Genomics encompasses a wide variety of data types that provide comprehensive information about the structure, function, evolution, and mapping of genomes. Some of the key data types we use in the Dennis Lab include whole genome sequencing (WGS), genotype microarrays, and epigenetic markers from DNA methylation microarrays.
How does genomic data relate to time-varying environments?
While our genotype is fixed at conception, environments change over time, and our genotype may influence how we react to these environments. In the Dennis Lab, we are exploring novel ways to model gene-environment interactions, focusing on how exposures at different life stages contribute to health effects. For example, we are studying how exposure to wildfire smoke in early childhood interacts with genotype to affect lung and brain development, which could ultimately increase the risk of asthma and neurodevelopmental conditions like attention-deficit / hyperactivity disorder (ADHD).

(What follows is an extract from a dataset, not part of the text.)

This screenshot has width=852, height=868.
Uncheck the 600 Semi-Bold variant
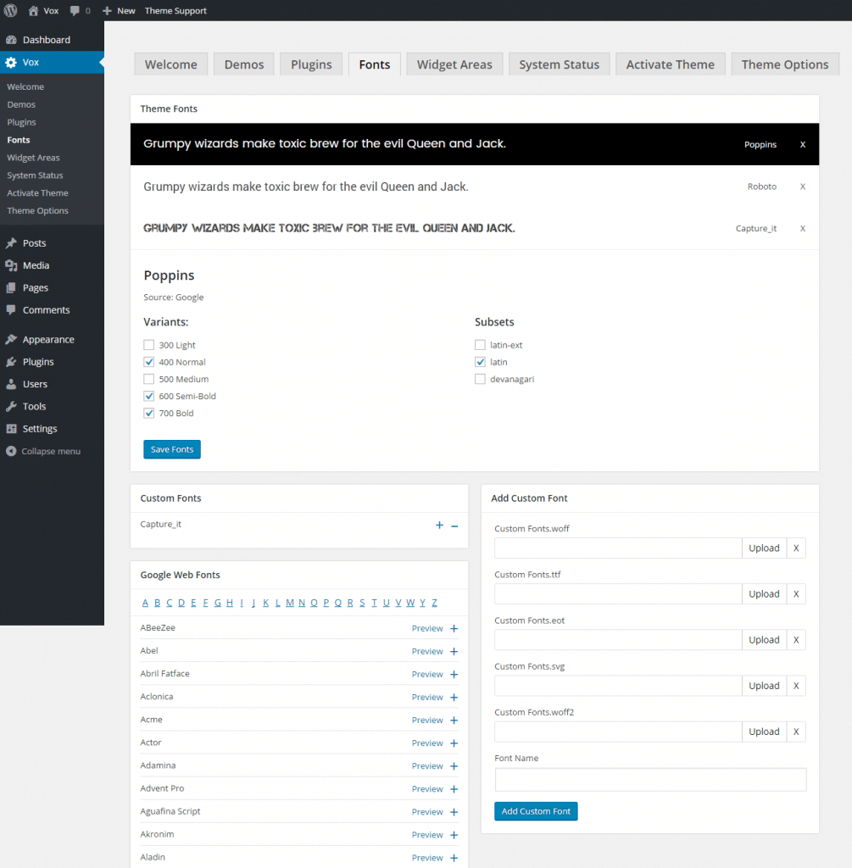(x=149, y=396)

In addition, in contrast to genotype data, other genomic data types are dynamic over space and time. For example, epigenetic markers like DNA methylation vary across cells and tissues, at different stages of the life course, and in response to changing environments. In the Dennis Lab, we study how these genomic data types are regulated in developmental tissues like the placenta, and how this regulation relates to future disease risk. We also study how genomic data types change in response to environmental stimuli, and whether the biological embedding of these stimuli depends on when the stimuli occur relative to sensitive periods of development.
Example of a project centered on genomics and time-varying environments in the Dennis Lab:
Early life adversity and epigenetic aging: Findings from a 17-year longitudinal study
Youth who experience early life adversity (e.g., experiences of peer victimization, growing up low income, and exposure to dysfunctional household dynamics) face worse physical and mental health trajectories in their adolescent and adult years, but we do not know how or why. We hypothesize that DNA methylation (DNAm; a type of epigenetic modification to the DNA) is a mechanism by which early life adversity becomes biologically embedded and ultimately affects later life health outcomes. We are testing this hypothesis using longitudinal data from a population-based cohort of children born in Quebec, Canada. Early life adversity was measured repeatedly from before birth through to 17 years of age, and we are relating these adversity measures to six different measures epigenetic aging. We hope to highlight the unique contributions of early life adversity to our epigenome, to ultimately improve long term health trajectories.